Hamas Has Reinvented Underground Warfare
Daphné Richemond-Barak
Foreign Affairs
An Israeli soldier securing a tunnel in the northern Gaza
Strip, November 2023. (Img. © Ronen Zvulun/Reuters)
Israel underestimated the strategic ramifications of tunnel warfare. The Group’s Gaza Tunnels Will Inspire Others.
When Hamas attacked Israel on October 7, it dragged Israel into one of the worst underground wars ever. By now it is abundantly clear that the scale of Hamas’s subterranean complex is unprecedented and that the use of tunnels has contributed to casualties among civilians and soldiers. More consequentially, by sustaining underground operations over months, Hamas has delayed an Israeli victory, causing unimaginable diplomatic and political costs along the way.
In terms of tunnel warfare, the only war that compares is World War I, where countless British and German soldiers died trying to expose, mine, and dig tunnels. No other use of tunnels in warfare comes close—neither the entrenchment of Osama bin Laden in the mountains of Afghanistan that enabled him to evade U.S. forces and plan attacks undetected; nor that of al Qaeda in the Islamic Maghreb in Mali, where tunnels were used in launching attacks from nearly impregnable underground hideouts; nor that of the Islamic State (also known as ISIS), which used tunnels to conduct attacks on U.S.-led multinational forces in Iraq and Syria. Hamas’s use of tunnels is so advanced that it more closely resembles how states use underground structures to protect command-and-control centers than what is typical for nonstate actors.
Hamas’s buildup of below-ground capabilities has shaken Israel’s assessment of subterranean threats. Israel never imagined becoming embroiled in an underground war of such proportions. If anything, Israel had been focused on eliminating the Hamas tunnels that cross into Israeli territory. The war in the Gaza Strip will likely spur the development of new doctrine and new methods to deal with this unique type of war. Hamas’s tunnel system has no doubt caught the attention of other militaries and nonstate actors, all of which are noting how effective they have been for Hamas’s survival in Gaza.

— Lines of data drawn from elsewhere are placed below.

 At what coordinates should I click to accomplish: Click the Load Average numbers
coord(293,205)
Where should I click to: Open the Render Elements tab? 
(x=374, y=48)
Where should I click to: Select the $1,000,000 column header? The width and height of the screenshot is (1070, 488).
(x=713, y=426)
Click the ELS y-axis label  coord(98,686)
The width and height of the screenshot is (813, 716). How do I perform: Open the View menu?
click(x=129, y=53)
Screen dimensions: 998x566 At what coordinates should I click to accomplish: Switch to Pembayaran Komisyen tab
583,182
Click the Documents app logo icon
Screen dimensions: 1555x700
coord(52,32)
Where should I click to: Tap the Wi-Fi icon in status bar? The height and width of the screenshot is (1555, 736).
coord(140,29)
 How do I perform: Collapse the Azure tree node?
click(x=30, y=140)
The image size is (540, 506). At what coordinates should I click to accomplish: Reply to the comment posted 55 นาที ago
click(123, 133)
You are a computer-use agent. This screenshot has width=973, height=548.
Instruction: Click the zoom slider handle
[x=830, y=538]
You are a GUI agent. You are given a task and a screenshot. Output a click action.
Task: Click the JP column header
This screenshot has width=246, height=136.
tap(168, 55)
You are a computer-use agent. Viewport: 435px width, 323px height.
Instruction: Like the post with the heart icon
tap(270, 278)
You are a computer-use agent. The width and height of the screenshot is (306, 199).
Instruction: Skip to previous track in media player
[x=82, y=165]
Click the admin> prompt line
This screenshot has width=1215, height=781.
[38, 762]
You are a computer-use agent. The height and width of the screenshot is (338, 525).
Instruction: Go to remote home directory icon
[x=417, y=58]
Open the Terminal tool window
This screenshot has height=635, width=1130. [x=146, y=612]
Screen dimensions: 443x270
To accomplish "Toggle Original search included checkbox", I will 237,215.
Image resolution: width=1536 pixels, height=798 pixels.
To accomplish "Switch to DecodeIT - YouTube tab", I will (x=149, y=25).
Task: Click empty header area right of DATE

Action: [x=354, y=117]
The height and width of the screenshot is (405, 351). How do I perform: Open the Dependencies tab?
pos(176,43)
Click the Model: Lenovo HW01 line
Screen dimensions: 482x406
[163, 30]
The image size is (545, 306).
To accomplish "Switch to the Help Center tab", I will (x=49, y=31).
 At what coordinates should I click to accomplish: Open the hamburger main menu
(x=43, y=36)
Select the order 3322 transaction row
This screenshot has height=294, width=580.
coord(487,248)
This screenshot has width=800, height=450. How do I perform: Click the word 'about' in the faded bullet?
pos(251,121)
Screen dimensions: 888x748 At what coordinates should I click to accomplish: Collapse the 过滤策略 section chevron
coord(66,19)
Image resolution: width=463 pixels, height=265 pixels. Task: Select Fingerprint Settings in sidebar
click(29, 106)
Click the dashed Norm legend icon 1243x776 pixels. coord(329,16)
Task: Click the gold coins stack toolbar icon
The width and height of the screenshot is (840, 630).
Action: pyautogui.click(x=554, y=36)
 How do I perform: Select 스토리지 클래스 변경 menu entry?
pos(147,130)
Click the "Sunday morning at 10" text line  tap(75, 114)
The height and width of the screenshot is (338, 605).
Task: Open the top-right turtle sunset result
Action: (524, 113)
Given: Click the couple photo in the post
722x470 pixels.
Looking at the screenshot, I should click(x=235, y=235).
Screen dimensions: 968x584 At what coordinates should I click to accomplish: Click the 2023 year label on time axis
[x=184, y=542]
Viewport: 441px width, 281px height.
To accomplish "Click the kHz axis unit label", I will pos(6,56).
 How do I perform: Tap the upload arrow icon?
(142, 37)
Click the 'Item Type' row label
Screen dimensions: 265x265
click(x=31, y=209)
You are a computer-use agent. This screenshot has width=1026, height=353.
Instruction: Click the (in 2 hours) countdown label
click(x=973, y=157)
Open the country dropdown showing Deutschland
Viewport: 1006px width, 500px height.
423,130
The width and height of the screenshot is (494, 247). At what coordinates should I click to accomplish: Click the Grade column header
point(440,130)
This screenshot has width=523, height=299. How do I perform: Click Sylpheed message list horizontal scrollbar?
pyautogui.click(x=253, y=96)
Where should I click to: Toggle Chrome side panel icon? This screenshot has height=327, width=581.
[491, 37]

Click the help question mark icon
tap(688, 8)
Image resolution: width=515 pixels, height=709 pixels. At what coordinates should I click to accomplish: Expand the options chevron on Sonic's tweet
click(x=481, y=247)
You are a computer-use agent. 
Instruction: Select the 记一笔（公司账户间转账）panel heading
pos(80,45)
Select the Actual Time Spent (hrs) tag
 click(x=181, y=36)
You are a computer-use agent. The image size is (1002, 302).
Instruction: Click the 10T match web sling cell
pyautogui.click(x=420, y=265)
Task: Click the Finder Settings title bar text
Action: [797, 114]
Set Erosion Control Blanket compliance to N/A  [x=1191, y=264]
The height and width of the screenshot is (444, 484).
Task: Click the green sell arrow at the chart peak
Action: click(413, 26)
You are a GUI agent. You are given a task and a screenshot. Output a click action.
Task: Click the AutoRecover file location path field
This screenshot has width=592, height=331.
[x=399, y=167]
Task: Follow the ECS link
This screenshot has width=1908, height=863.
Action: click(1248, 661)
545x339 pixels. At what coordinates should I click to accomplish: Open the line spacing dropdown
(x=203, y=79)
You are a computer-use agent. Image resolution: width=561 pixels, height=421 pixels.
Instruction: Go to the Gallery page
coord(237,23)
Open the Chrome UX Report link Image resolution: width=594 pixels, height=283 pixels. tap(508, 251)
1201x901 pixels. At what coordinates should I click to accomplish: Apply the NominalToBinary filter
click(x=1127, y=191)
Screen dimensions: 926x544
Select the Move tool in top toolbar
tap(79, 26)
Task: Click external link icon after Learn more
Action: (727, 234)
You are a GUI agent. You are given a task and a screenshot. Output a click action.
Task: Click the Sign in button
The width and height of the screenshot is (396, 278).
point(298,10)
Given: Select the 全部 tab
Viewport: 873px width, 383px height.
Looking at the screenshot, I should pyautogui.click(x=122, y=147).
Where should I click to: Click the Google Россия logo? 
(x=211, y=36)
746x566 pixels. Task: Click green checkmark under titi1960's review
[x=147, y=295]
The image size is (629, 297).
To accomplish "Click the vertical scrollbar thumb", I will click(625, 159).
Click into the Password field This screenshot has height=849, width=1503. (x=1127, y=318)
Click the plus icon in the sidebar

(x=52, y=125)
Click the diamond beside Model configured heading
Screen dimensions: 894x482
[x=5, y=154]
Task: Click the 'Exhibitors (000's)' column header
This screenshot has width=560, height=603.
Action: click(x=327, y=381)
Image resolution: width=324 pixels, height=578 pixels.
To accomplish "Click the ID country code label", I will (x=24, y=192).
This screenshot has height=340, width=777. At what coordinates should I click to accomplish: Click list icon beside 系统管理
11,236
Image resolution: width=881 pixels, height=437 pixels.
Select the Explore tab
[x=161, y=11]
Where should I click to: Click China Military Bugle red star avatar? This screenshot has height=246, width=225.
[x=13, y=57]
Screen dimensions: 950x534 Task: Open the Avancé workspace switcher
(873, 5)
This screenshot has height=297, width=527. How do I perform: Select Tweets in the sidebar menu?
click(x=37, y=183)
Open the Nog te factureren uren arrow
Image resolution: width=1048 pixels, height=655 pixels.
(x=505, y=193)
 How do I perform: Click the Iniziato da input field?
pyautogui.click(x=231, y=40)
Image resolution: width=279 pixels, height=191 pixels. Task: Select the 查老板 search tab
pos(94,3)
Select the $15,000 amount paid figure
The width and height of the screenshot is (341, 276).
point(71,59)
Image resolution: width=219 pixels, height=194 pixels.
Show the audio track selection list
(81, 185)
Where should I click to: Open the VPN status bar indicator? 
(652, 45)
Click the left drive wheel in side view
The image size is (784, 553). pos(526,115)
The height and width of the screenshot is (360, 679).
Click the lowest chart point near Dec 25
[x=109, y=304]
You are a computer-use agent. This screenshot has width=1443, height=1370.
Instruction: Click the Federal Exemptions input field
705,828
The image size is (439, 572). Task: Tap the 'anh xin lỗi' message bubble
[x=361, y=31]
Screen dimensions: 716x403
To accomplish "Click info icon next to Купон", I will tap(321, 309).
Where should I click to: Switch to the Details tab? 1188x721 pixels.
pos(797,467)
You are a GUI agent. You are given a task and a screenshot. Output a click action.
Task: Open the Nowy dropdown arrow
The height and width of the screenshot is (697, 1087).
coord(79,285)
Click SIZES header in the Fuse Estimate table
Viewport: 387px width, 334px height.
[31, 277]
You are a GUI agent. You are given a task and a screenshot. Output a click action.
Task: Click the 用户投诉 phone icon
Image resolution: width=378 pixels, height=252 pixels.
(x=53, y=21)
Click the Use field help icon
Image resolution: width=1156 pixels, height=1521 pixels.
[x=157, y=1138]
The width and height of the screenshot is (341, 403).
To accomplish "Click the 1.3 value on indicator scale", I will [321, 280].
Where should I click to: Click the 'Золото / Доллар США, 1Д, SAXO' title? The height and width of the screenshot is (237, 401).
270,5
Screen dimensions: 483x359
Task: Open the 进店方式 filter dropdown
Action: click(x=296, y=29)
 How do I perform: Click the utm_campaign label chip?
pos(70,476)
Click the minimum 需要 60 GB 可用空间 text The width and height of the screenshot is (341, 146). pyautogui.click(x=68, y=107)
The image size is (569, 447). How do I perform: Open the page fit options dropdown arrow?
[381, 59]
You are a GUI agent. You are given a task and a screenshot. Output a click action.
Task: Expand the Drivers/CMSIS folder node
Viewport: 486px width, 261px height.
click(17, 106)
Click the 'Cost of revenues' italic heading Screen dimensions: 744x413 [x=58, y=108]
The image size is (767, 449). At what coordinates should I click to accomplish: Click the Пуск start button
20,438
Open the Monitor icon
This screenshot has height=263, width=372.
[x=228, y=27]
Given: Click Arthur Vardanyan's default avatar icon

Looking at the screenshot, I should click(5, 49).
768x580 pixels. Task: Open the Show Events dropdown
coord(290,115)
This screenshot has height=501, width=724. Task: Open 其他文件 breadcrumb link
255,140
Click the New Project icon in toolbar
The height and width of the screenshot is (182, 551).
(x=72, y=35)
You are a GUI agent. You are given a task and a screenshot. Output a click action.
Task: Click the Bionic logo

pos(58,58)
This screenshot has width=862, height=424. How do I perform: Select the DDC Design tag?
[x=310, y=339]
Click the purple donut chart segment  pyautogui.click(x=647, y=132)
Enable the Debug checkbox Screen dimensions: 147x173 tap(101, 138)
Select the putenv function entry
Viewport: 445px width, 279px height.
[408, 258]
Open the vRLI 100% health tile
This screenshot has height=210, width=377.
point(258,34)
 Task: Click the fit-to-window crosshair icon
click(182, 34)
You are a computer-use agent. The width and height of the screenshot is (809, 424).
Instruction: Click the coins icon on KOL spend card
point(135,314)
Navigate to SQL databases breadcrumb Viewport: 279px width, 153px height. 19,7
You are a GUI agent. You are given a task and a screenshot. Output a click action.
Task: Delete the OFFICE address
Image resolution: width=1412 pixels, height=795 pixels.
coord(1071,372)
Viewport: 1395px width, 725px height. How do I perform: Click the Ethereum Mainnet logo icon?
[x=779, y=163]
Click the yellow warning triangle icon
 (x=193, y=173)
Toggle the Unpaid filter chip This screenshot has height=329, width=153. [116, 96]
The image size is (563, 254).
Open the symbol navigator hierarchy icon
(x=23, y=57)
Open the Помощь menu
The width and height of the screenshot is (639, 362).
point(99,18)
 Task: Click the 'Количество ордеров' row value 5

Now that Hamas has overcome most of the hurdles inherent to underground warfare—communication, navigation, low oxygen levels, and claustrophobia, among others—there is every reason to believe that the tactic will continue to spread. Hamas’s innovative use of the underground has redefined the strategic value of the surface, altered military encounters, and transformed the use human shields.